══ Available records ══

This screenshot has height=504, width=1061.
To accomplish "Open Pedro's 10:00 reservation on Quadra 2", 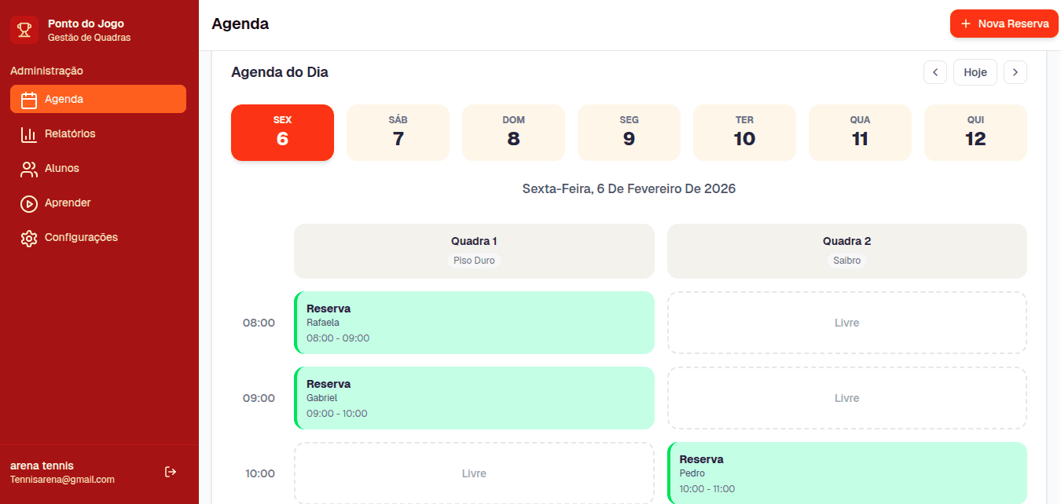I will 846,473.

═══
══ Available records ══

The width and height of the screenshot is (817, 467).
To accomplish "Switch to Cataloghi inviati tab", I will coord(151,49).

═══
══ Available records ══

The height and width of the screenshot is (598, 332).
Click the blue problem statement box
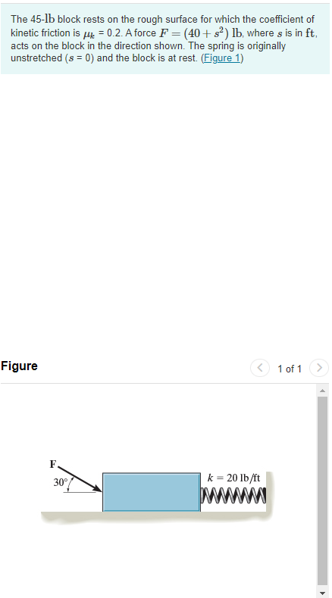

═══

#### What to do
Find the word "width" in the entries above. Copy every line that has it.

#### Answer section
This screenshot has height=504, width=1061.
The width and height of the screenshot is (817, 467).
The height and width of the screenshot is (598, 332).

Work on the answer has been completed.